= Belgian Civil Aviation Authority =

Belgian aviation agency

The Belgian Civil Aviation Authority (also known as "Direction générale du Transport aérien" (DGTA) in French, or "Directoraat-generaal Luchtvaart" (DGLV) in Dutch) is part of the FPS Mobility and Transport in Belgium, the acting director-general of the BCAA is Emmanuelle Vandamme .
 The BCAA is responsible for Licensing, International and EU Affairs, Quality Services, Company Approvals, Airspace and Airports and Air Navigation Services in Belgium.

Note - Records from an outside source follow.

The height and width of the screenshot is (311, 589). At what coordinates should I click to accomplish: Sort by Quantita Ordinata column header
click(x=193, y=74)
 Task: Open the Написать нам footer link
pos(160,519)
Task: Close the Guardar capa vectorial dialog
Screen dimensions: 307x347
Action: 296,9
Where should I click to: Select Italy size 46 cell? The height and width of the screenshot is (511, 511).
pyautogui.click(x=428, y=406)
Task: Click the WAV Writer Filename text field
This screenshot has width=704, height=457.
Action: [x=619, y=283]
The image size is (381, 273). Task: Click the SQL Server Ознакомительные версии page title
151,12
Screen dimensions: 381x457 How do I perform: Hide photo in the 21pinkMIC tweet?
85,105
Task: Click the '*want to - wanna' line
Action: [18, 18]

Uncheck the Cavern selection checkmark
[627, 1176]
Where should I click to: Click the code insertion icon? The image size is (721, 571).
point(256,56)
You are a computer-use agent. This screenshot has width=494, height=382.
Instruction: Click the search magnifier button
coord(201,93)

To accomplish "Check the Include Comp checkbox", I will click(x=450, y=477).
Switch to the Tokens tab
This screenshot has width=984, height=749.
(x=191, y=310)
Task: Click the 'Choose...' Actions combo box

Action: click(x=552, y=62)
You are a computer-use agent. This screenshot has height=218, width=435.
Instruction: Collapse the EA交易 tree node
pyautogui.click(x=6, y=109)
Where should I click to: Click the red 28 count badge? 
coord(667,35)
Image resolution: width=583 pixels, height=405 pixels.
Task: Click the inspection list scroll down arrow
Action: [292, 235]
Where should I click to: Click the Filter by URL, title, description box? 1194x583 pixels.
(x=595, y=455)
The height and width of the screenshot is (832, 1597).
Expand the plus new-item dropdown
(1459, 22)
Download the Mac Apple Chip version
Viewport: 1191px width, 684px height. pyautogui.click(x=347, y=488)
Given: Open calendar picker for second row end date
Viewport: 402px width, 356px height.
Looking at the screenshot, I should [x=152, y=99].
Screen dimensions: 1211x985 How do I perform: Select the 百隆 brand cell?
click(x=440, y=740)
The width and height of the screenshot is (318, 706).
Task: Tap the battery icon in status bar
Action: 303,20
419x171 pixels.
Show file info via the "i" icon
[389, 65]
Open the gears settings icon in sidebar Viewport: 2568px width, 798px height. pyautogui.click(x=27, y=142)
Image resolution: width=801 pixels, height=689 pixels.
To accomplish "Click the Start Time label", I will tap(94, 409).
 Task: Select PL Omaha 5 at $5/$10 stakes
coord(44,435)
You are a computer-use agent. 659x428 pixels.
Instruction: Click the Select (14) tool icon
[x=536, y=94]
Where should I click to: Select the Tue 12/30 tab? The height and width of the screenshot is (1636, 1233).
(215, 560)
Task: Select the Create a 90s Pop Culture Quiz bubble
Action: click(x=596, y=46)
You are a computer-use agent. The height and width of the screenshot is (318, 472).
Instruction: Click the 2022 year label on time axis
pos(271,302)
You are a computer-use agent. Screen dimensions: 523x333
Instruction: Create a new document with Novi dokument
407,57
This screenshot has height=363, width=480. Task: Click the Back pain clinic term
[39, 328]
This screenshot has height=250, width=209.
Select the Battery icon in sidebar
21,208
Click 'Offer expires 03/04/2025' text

==Aircraft accidents and incidents investigation==
In Belgium, civil aviation accidents are investigated by the Belgian Civil Aviation Authority (Federal Public Service Mobility and Transport – Belgian Civil Aviation Authority (BCAA) –Air Accident Investigation Unit) – with the full cooperation of the airline and other interested parties. This unit is functionally separated from the BCAA.

No airline representative can speculate publicly on the cause of the accident because only the Belgian Civil Aviation Authority (BCAA) and its professional investigators can determine the "probable cause".

Airlines involved in the accident stand ready to support any investigation, with an accident team prepared to fly to an accident scene on short notice. These teams include specialists in such areas as safety, flight, maintenance and emergency procedures.

With these experts assisting, the Belgian Civil Aviation Authority (BCAA) will examine the accident scene, interview witnesses, analyse cockpit and data recorders from the airplane, and, if necessary, conduct a public hearing.

Because of the complexity of modern aircraft and the multitude of factors that can contribute to an accident, an investigation can take months, even years, to complete.

Given the need for careful analysis, it is irresponsible for airline representatives or others to rush judgements on the cause of the accident/incident before a methodical investigation is completed.

Accident investigation reports have been made public on the department's website.

==Pilot licensing==
Until 2009, most Belgian pilot's licenses were managed at Joint Aviation Requirements (JAR) level, and were issued and maintained by the BCAA on behalf of Joint Aviation Authorities: Private Pilot License, Commercial Pilot Licence, ATPL. Some types of license were not under JAR control, and these were issued by the BCAA under its own authority: ultralight, balloon. Glider licensing is delegated to regional federations.

Since 2009 the European Union Aviation Safety Agency replaces JAR.